[PAGE start]
At one point in time, much of humanity was self-sufficient. We existed in only small nomadic tribes that scratched out a living from we could hunt or
gather from the local environment. However, as mankind learned to harness the power of agriculture, we gained a valuable advantage of having food
grown and stored so as to provide during lean times. This limited our nomadic wanderings and formed the first basic societies.
So now we had the ability for a relatively small segment of the population to provide enough food for the whole. This freed up valuable human
resources through which we could specialize skills. Not everyone needed to know how to fight, we had armies for defense. Not everyone needed to know
how to create tools, we had blacksmiths. As the level of specialization increased, the people became less and less self-sufficient - and learned to
rely on others in that society to take care of needs for them.
Going back to the super-organism analogy a moment. Single Celled organisms are highly self sufficient, however a cell from a multi-cellular organism
is reliant on the infrastructure of cooperation the whole provides for it's sustenance. The same could be said of our societies as super-organisms.
[PAGE end]
[DATASET CONTENT start]
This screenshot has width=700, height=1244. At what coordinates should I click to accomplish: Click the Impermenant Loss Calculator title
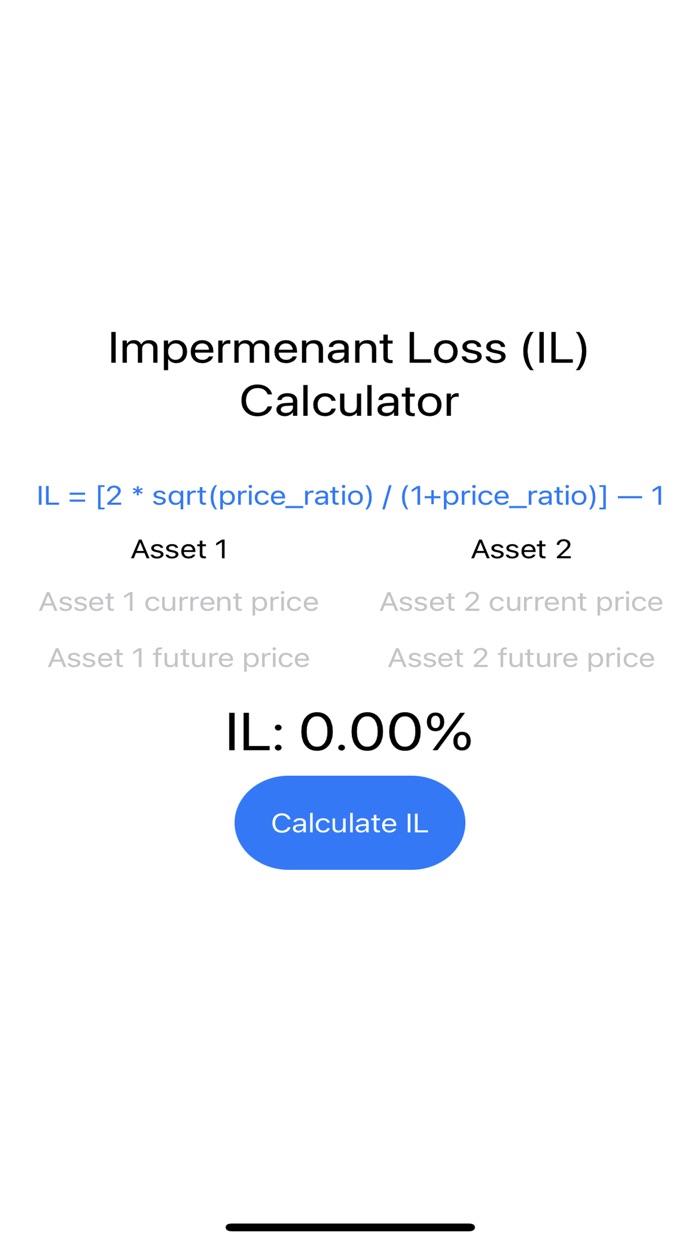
[DATASET CONTENT end]
→ GOAL:
Please reproduce the passage on self-sufficiency word for word, between "At one point" and "first basic societies.", inclusive.

→ EXERCISE RESPONSE:
At one point in time, much of humanity was self-sufficient. We existed in only small nomadic tribes that scratched out a living from we could hunt or
gather from the local environment. However, as mankind learned to harness the power of agriculture, we gained a valuable advantage of having food
grown and stored so as to provide during lean times. This limited our nomadic wanderings and formed the first basic societies.